> Your instructions
Reproduce each of the items below word for word, leaving out the pictures.
═══ Material supplied
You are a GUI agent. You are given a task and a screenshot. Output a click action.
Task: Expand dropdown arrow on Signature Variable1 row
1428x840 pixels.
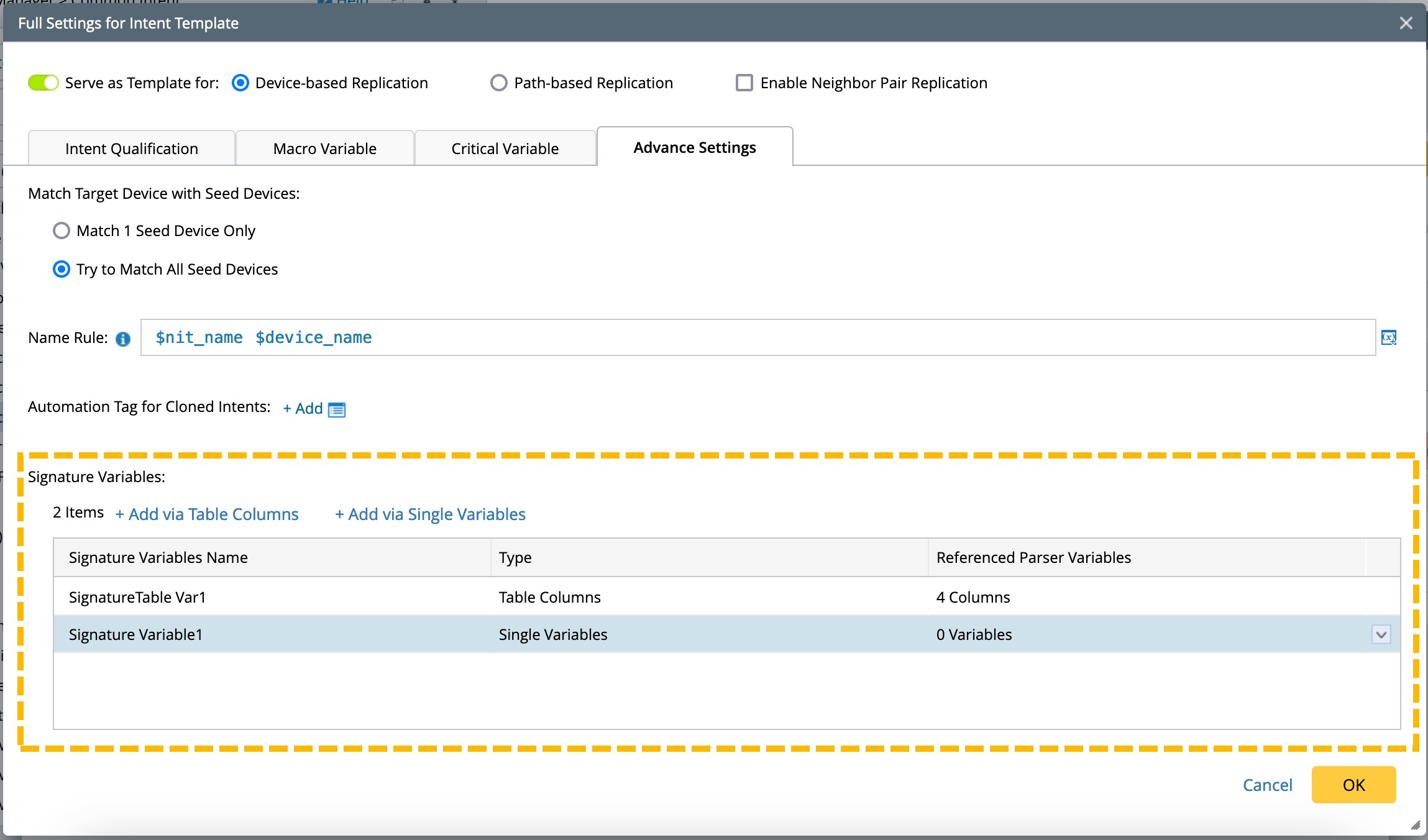click(1381, 634)
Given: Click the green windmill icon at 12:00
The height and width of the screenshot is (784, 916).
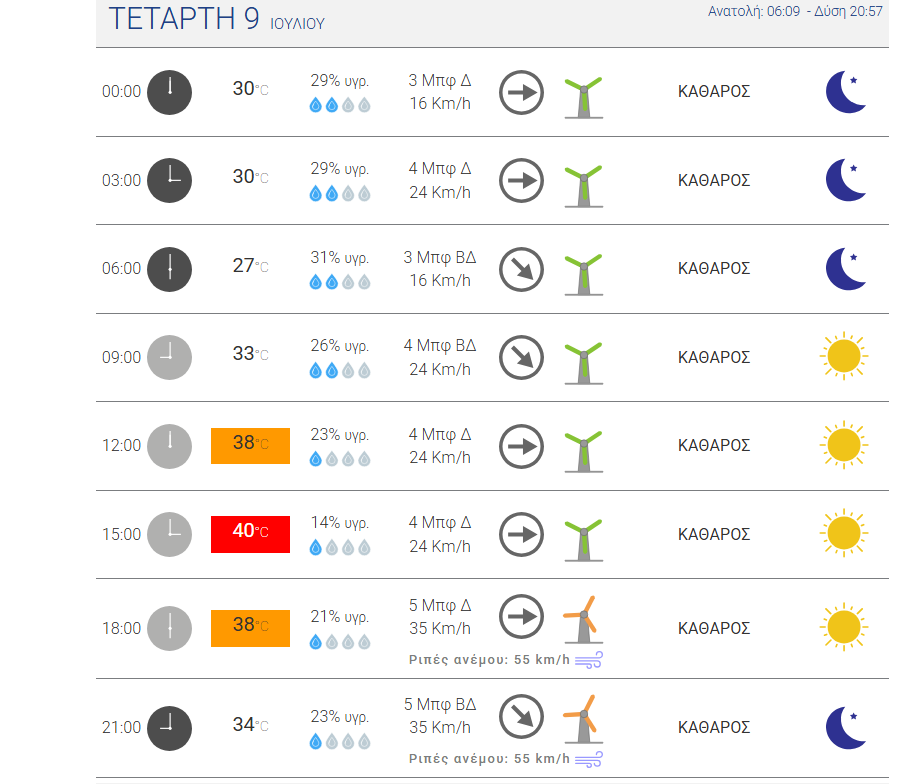Looking at the screenshot, I should (x=583, y=451).
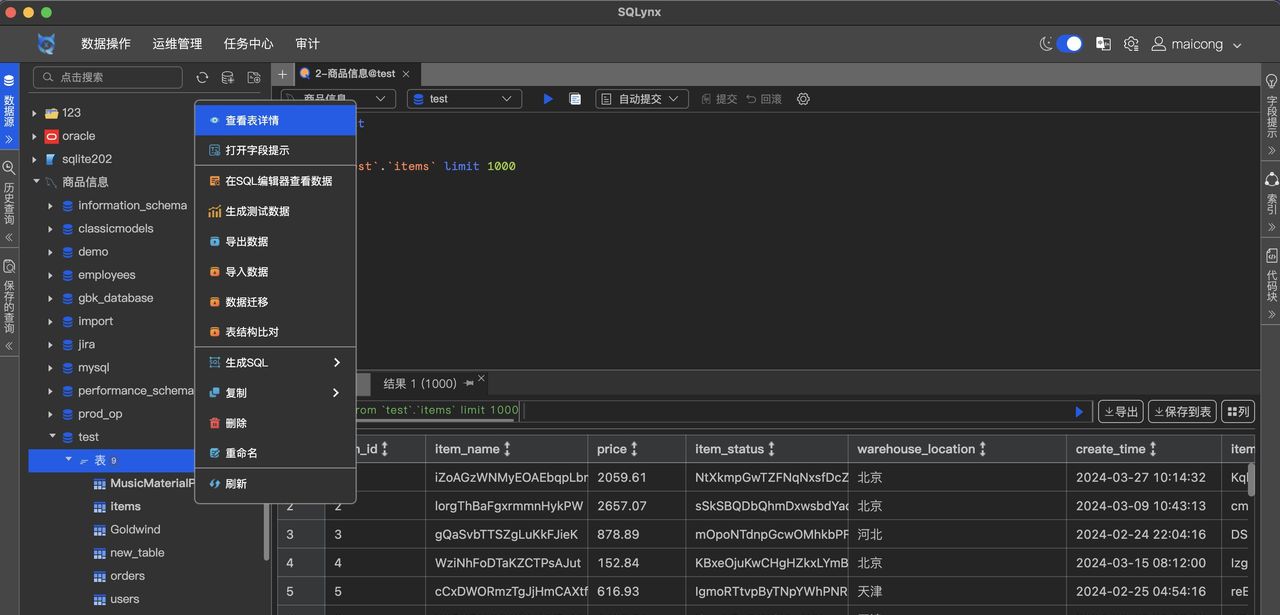Expand the mysql database node
The image size is (1280, 615).
(x=49, y=367)
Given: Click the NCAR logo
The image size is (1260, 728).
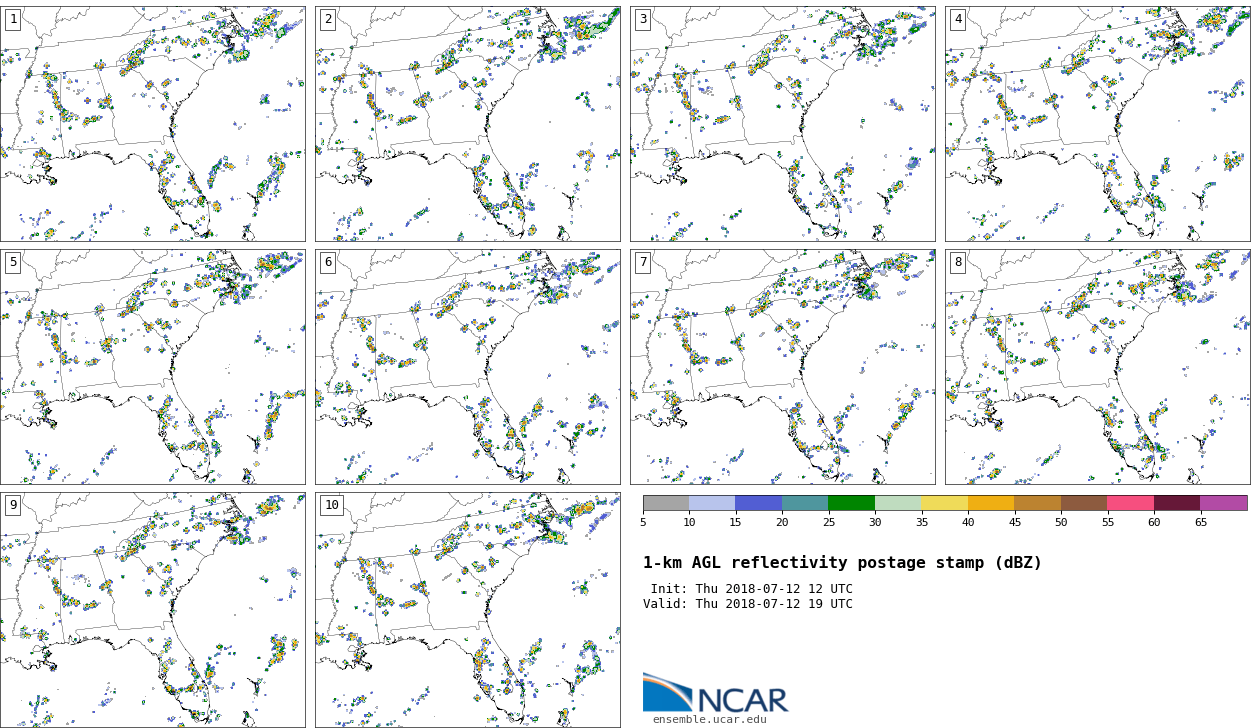Looking at the screenshot, I should point(714,693).
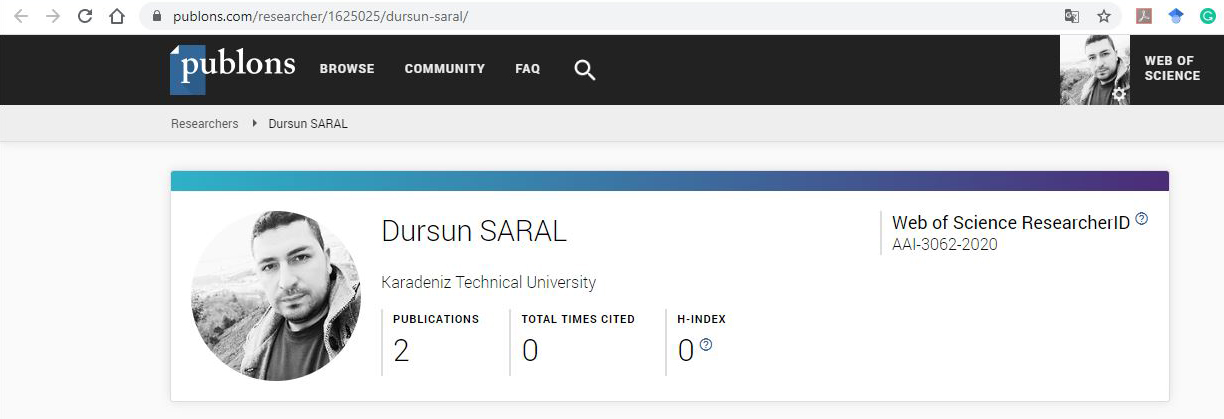Open the Community menu

coord(444,69)
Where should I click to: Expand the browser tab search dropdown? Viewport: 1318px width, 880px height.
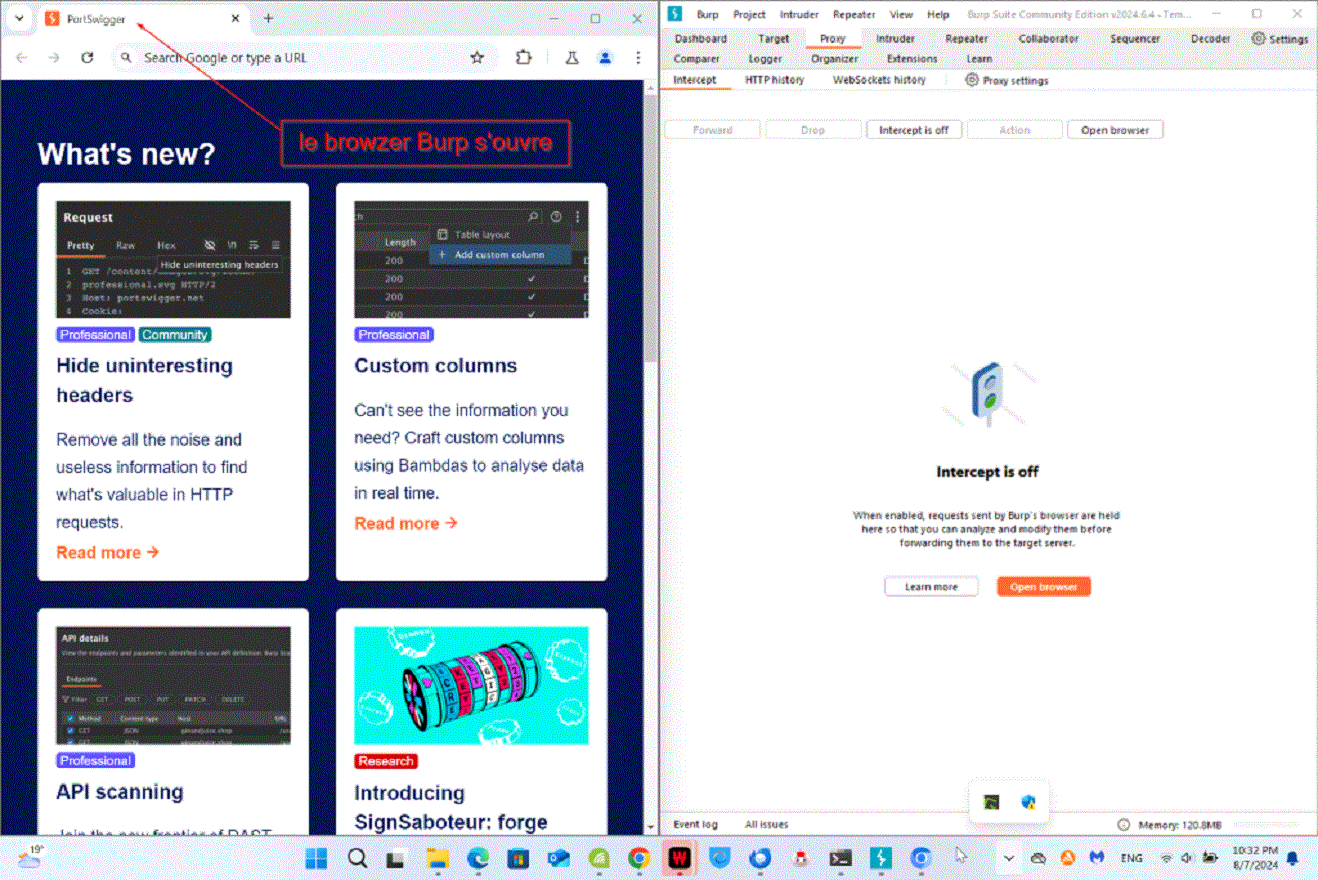click(x=18, y=19)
══════
> Solution to this problem
You are a GUI agent. You are given a task and a screenshot. Output a click action.
Task: Expand dropdown arrow on Signature Variable1 row
1428x840 pixels.
click(1381, 634)
Given: Click the green windmill icon at 12:00
The height and width of the screenshot is (784, 916).
Looking at the screenshot, I should (x=583, y=451).
Expand the mysql database node
The image size is (1280, 615).
(x=49, y=367)
Given: Click the NCAR logo
The image size is (1260, 728).
Looking at the screenshot, I should point(714,693).
Open the Community menu

coord(444,69)
Where should I click to: Expand the browser tab search dropdown? Viewport: 1318px width, 880px height.
click(x=18, y=19)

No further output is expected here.